**Task objective**
Leave the pictures out and return every line below exactly.

☆ ☆ ☆ ☆ ☆

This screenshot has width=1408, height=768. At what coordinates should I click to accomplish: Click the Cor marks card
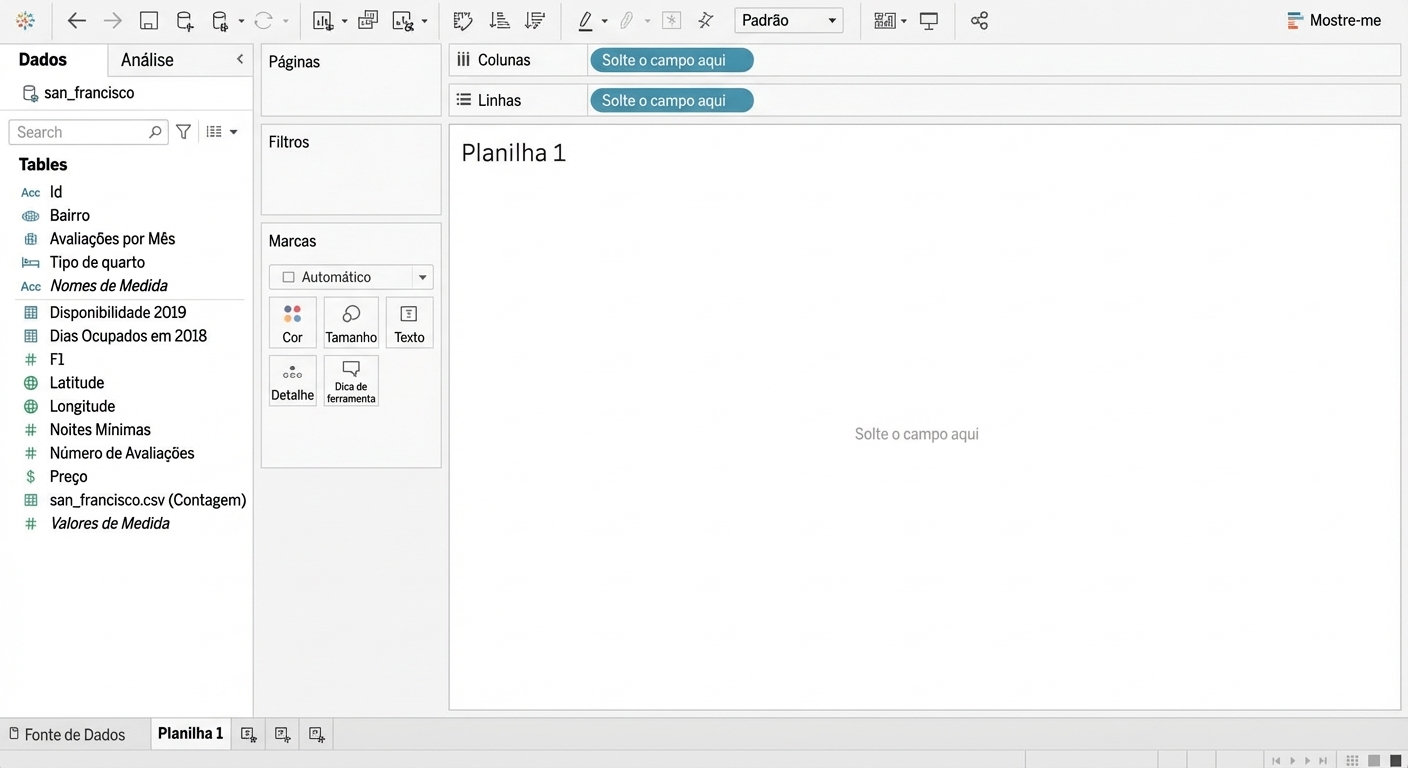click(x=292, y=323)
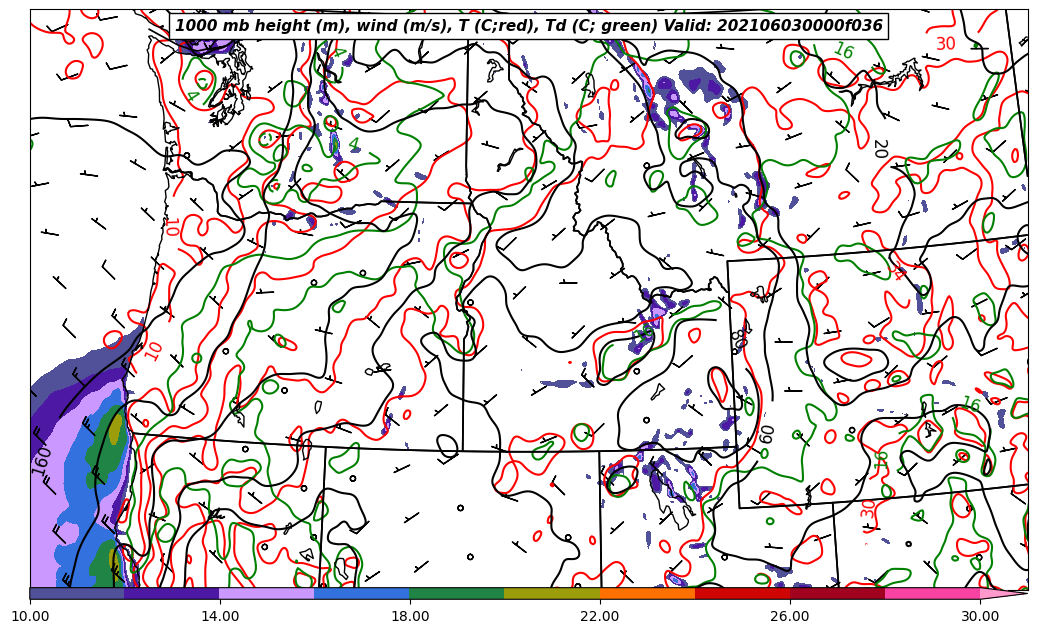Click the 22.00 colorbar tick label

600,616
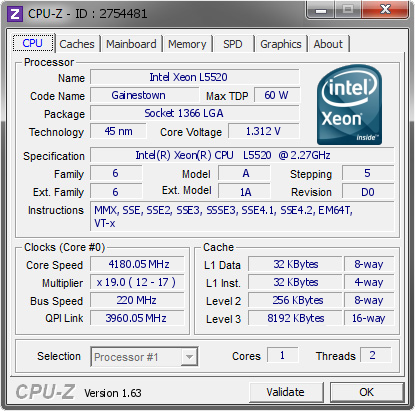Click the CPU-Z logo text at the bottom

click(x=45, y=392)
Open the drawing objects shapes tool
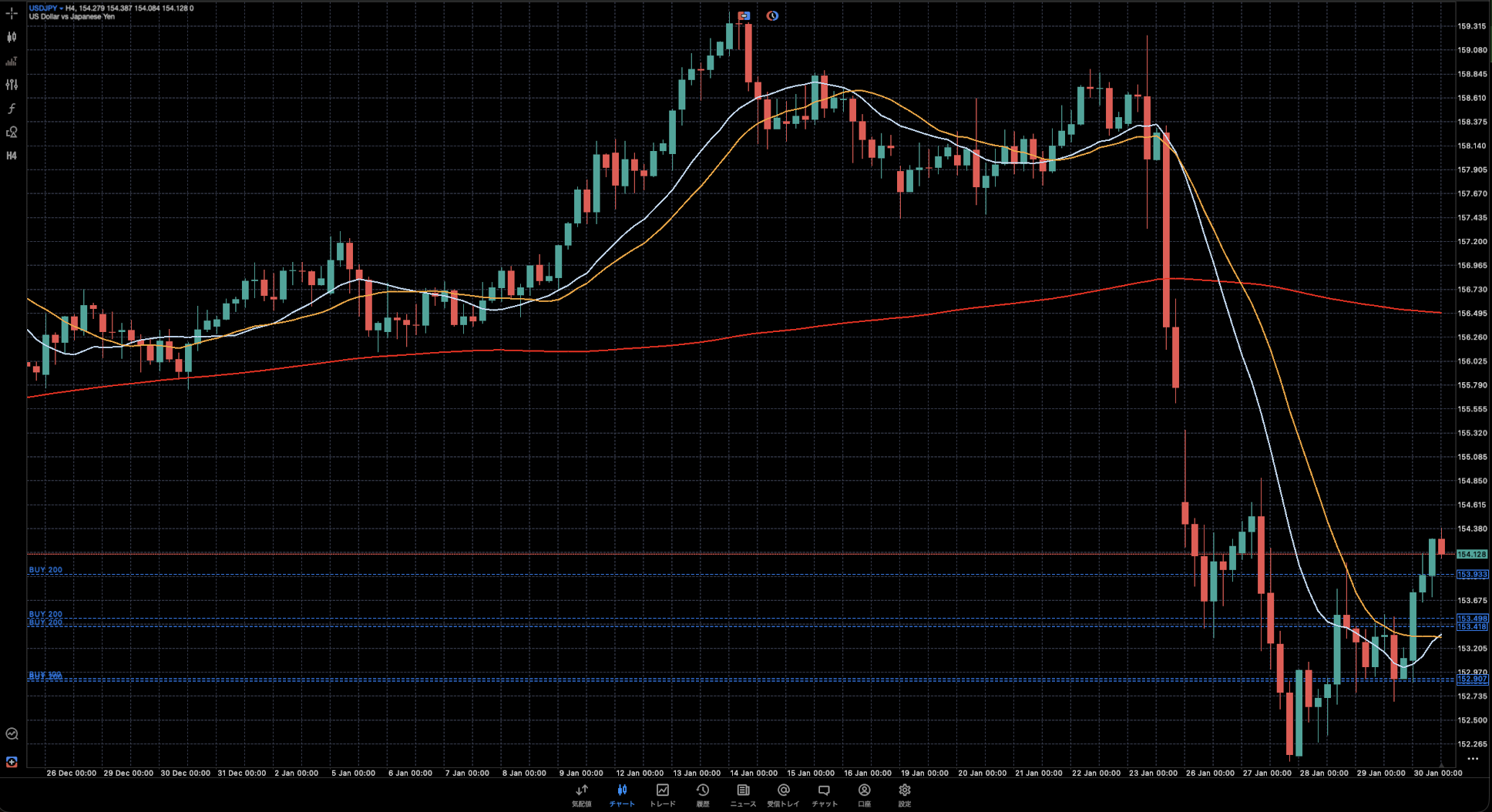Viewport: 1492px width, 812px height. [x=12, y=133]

☆ ☆ ☆ ☆ ☆

**Your solution**
This screenshot has width=1408, height=768. At what coordinates should I click to accomplish: Click the Cor marks card
click(x=292, y=323)
Click the 22.00 colorbar tick label

600,616
Click the CPU-Z logo text at the bottom

click(x=45, y=392)
Open the drawing objects shapes tool
Viewport: 1492px width, 812px height. [x=12, y=133]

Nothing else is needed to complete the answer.